TAOYUAN, TAIWAN - JANUARY 14: Supporters hold pictures of Democratic Progressive Party (DPP) presidential candidate Tsai Ing-wen during rally campaign ahead of the Taiwanese presidential election on January 14, 2016 in Taoyuan, Taiwan. Voters in Taiwan are set to elect Tsai Ing-wen, the chairwoman of the opposition Democratic Progressive Party, to become the island's first female leader. (Photo by Ulet Ifansasti/Getty Images)Ulet Ifansasti/Getty Images

Taiwan successfully converted itself into a democracy from 1987 to 1990. China should do likewise, looking to Taiwan as a political model, just as the Chinese have learned much from it about business and economics. But Beijing persists in calling Taiwan a province.

On Saturday, the people of Taiwan will elect a new president and parliament. According to opinion polls, Tsai Ing-wen, the presidential candidate of the Democratic Progressive Party, will win.

Her party has long preferred independence for Taiwan, but Ms. Tsai is prudent. The electorate as a whole is not inclined to provoke Beijing. So Ms. Tsai has promised not to make changes to "cross-strait stability." Her speeches tend not to even mention China or Beijing at all. In other words, she and the DPP are wisely appealing to the consensus.

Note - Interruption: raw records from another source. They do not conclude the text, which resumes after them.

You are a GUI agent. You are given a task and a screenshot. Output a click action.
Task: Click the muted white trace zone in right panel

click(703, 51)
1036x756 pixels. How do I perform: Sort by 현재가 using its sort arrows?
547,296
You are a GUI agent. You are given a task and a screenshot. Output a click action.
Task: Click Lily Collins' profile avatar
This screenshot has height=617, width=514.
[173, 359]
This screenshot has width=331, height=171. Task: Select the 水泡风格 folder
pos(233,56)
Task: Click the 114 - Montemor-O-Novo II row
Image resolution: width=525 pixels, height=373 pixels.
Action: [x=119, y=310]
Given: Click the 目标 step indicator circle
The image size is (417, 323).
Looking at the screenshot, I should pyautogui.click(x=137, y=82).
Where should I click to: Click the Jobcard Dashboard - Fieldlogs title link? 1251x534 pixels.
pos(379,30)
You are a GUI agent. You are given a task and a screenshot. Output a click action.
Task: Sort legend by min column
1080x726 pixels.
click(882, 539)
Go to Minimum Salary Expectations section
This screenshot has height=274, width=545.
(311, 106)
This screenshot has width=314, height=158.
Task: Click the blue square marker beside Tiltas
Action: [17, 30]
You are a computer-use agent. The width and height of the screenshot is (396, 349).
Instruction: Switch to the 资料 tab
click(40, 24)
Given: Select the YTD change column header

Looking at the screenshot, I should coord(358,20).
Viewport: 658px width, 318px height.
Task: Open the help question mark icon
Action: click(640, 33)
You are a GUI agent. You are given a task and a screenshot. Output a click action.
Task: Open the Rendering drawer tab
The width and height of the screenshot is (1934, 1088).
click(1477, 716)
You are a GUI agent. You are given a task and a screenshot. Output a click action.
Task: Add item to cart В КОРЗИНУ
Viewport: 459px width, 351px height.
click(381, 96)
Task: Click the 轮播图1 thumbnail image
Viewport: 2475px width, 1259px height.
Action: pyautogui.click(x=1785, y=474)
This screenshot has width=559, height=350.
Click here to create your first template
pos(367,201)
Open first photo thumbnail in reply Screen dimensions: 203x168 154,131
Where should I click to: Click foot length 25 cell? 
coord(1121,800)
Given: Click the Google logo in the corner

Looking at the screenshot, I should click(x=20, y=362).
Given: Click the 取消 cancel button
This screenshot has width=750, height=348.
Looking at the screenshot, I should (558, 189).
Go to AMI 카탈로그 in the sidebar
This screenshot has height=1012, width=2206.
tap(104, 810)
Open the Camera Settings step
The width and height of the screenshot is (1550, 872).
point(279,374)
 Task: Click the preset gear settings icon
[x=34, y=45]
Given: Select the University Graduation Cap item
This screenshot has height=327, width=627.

They're not rocking the boat.

Ma Ying-jeou, the outgoing President (now approaching the end of his two-term limit), belongs to the Kuomintang, the party of the late dictator Chiang Kai-shek and former president of China itself. The Kuomintang still continues to prefer some sort of political link with China. But it seems that many of the voters don't want that either. Mr. Ma's meeting in November in Singapore with Xi Jinping, the Chinese President, appears not to have gone over particularly well at home in Taiwan.

As for the parliament, it's chosen by a complex mixed-member proportional system. Six single-transferable-vote seats are allocated to aboriginals – people whose origins are similar to Filipinos, Malaysians, Indonesians. Who knows? Maybe the Taiwanese model will appeal to Prime Minister Justin Trudeau and his committee on proportional representation.

Late in his life, Deng Xiaoping, the paramount leader of China, said, "If we can't reunify China right away, we will do it in a century; if not a century, then in a millennium."

Never mind eventual reunification. Taiwan has already experienced one peaceful change of the party in power. Another seems imminent. It is a great democratic model for the whole Chinese-speaking world.